During the in-between days where the luster of the Indy 500 becomes patina and the pomp of season culmination not quite here, I dare to fill that space with something that most other outlets do not – rewrite the amazing and rich history of Indycar’s biggest event, The Indy 500.
Knowing that between the fates, Racing Gods, and free will, something amazing can and often does happen. I find it refreshing to not simply rehash and parse history, but to ponder “what might have been”.
I think of some of those events, that nine times out of ten would turn out differently and more predictably, yet didn’t, forever changed the future course of the race itself.
From time-to-time, I’m going to offer some of the most influential twists of racing fate in Indy 500 history. I hope you enjoy this installment of Alternate Realities:
The 51st Running of the Indy 500 set for Tuesday, May 30th, 1967 was one of the most historic before any race laps were ever turned. A wildly innovative car was brought by Andy Granatelli to the speedway in 1967 – the STP Paxton turbine. Utilizing a helicopter jet engine and four-wheel drive, the totally purpose-built car incited as much fear as curiosity in the racing community and beyond. While I was not present to observe this car and the reactions of those around, it is generally noted that the reactions centered around one of two – disapproval for how it could affect the integrity of the Indy 500, or wide-eyed curiosity for what it could mean for the future of racing and production automobiles.

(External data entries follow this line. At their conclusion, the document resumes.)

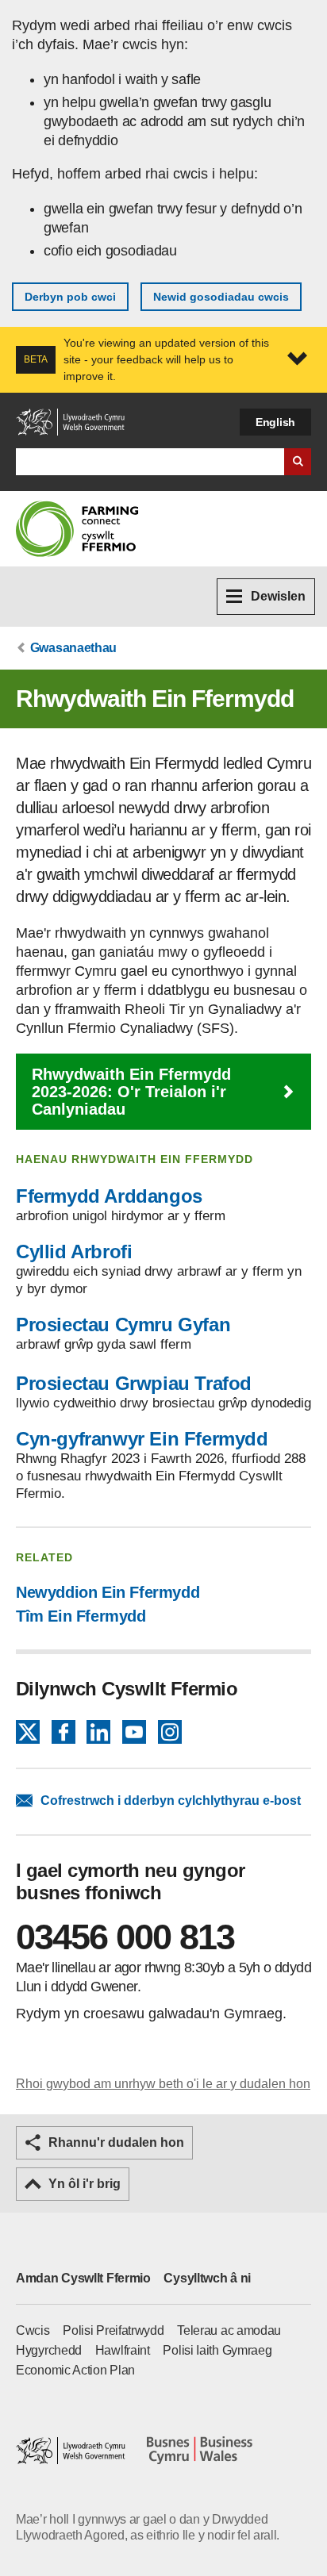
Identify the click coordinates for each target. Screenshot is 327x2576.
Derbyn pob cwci (70, 296)
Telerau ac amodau (229, 2330)
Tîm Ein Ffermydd (81, 1616)
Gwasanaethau (73, 648)
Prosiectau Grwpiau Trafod (134, 1383)
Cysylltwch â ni (207, 2278)
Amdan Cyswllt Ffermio (83, 2278)
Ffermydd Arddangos (109, 1196)
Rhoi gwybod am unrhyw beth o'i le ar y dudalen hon (163, 2083)
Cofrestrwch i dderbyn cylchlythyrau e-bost (170, 1800)
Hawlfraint (122, 2350)
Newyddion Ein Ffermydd (107, 1592)
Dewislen (278, 596)
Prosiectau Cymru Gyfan (123, 1324)
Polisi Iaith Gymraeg (217, 2350)
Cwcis (33, 2330)
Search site (297, 461)
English (275, 422)
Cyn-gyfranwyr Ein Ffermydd (142, 1438)
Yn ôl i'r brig (84, 2183)
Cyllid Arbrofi (74, 1251)
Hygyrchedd (49, 2350)
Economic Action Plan (75, 2370)
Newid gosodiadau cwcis (221, 296)
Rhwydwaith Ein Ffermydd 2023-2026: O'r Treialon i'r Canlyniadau (131, 1091)
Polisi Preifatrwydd (113, 2330)
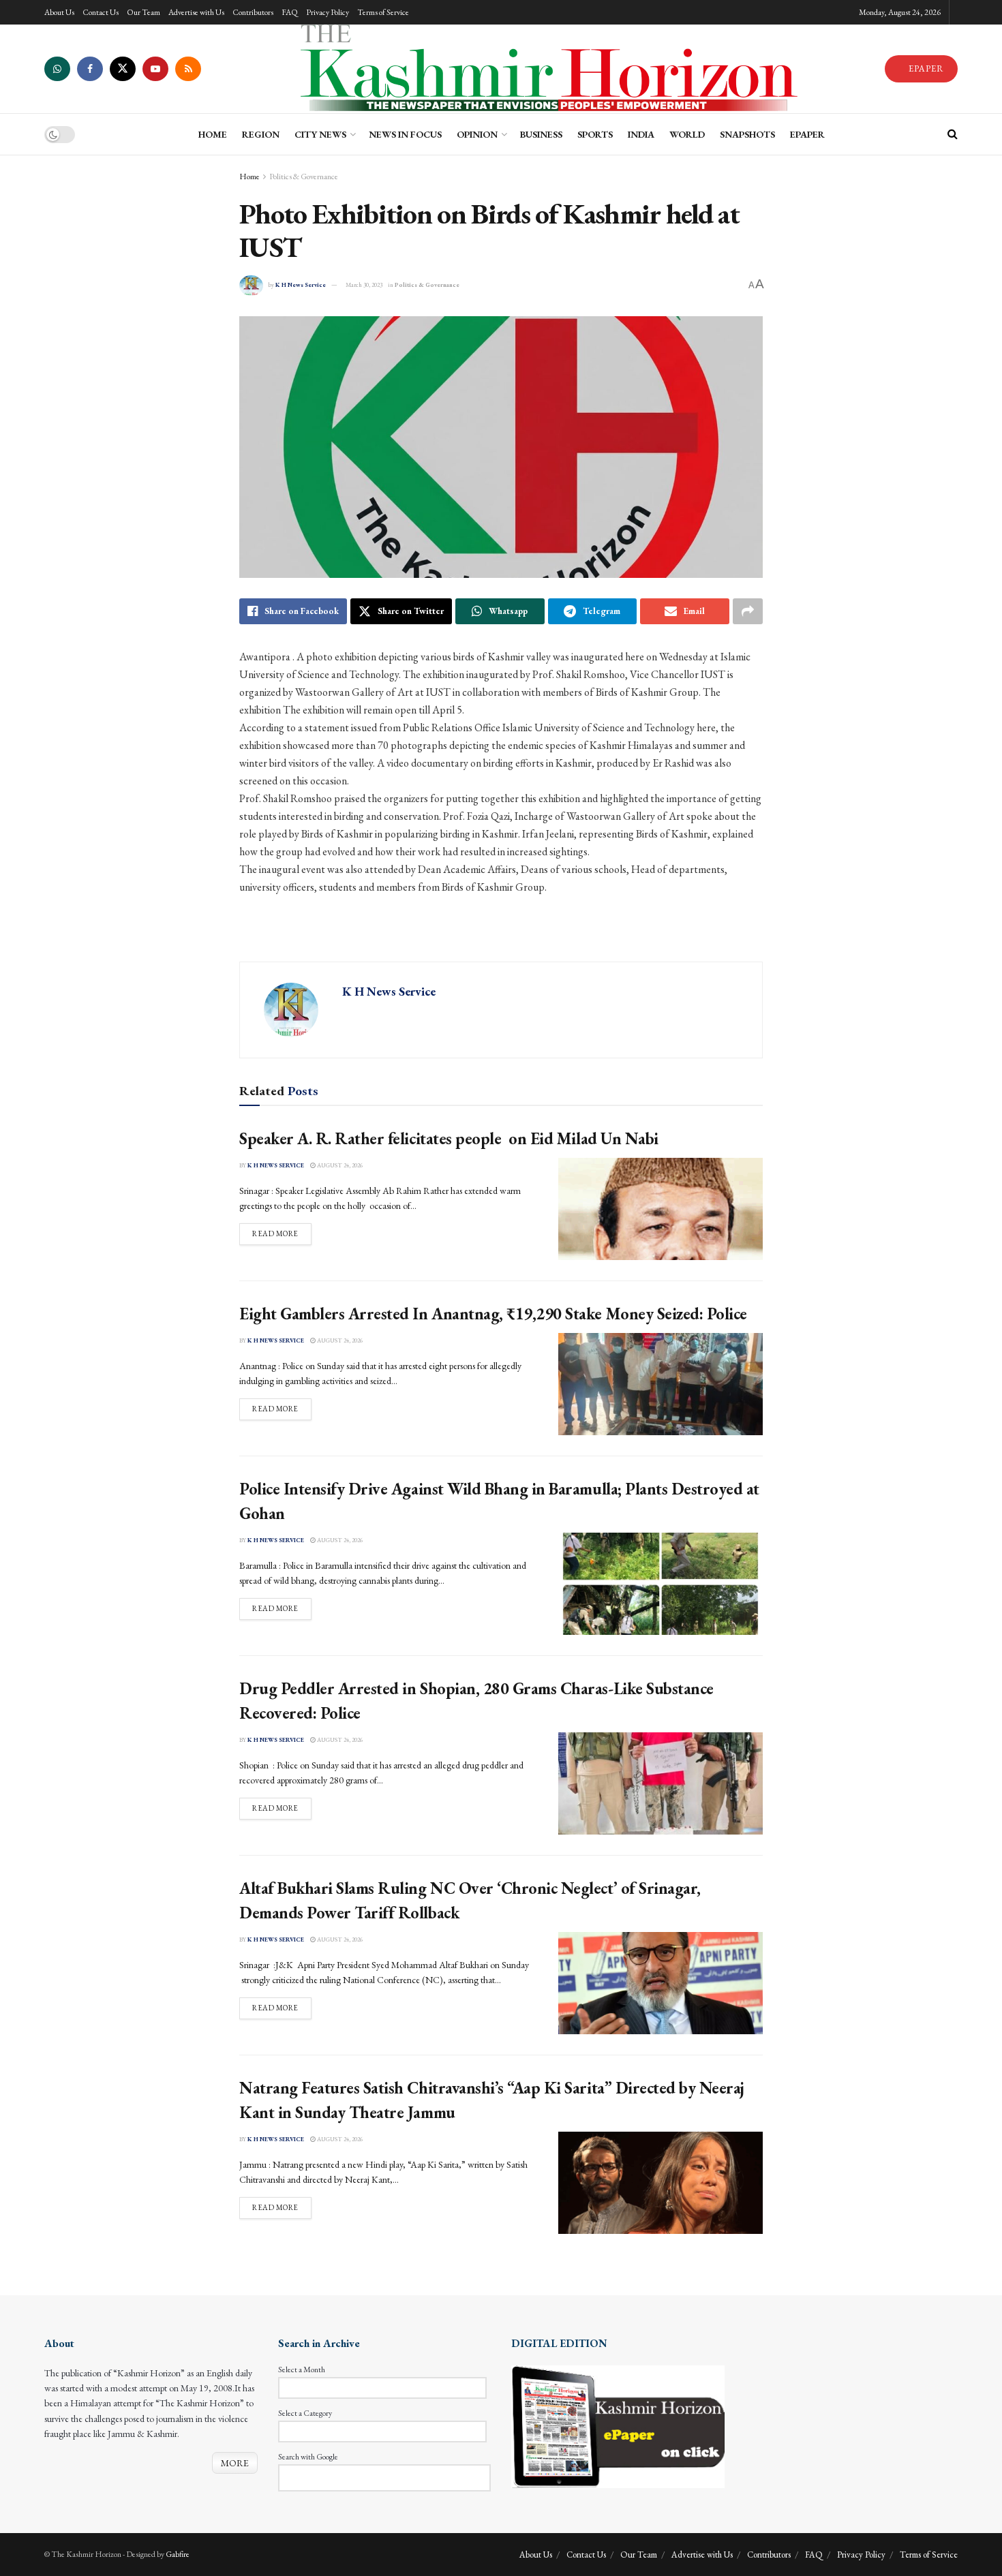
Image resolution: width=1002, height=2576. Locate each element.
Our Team (143, 12)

The end-result however was one of heartbreak and disappointment for Granatelli, STP, and all those who developed and supported it. With just under four laps to go, after leading 170 of the 196 laps, an inexpensive but invaluable part failed in the transmission line sending the disturbingly quiet turbine car to an even-more-shockingly silent end and A.J. Foyt into victory lane for his third time, tying Louis Meyer, Wilbur Shaw, and Mauri Rose for most Indy 500 wins.
Now let’s engage some imaginative thought; just forget the history as it exists and travel down a new path…
The internal combustion engine soldiers on in rapidly-decreasing numbers in passenger cars but still with primary use in farm and heavy equipment. Never again is the internal combustion engine seen as being near the forefront of propulsion technology.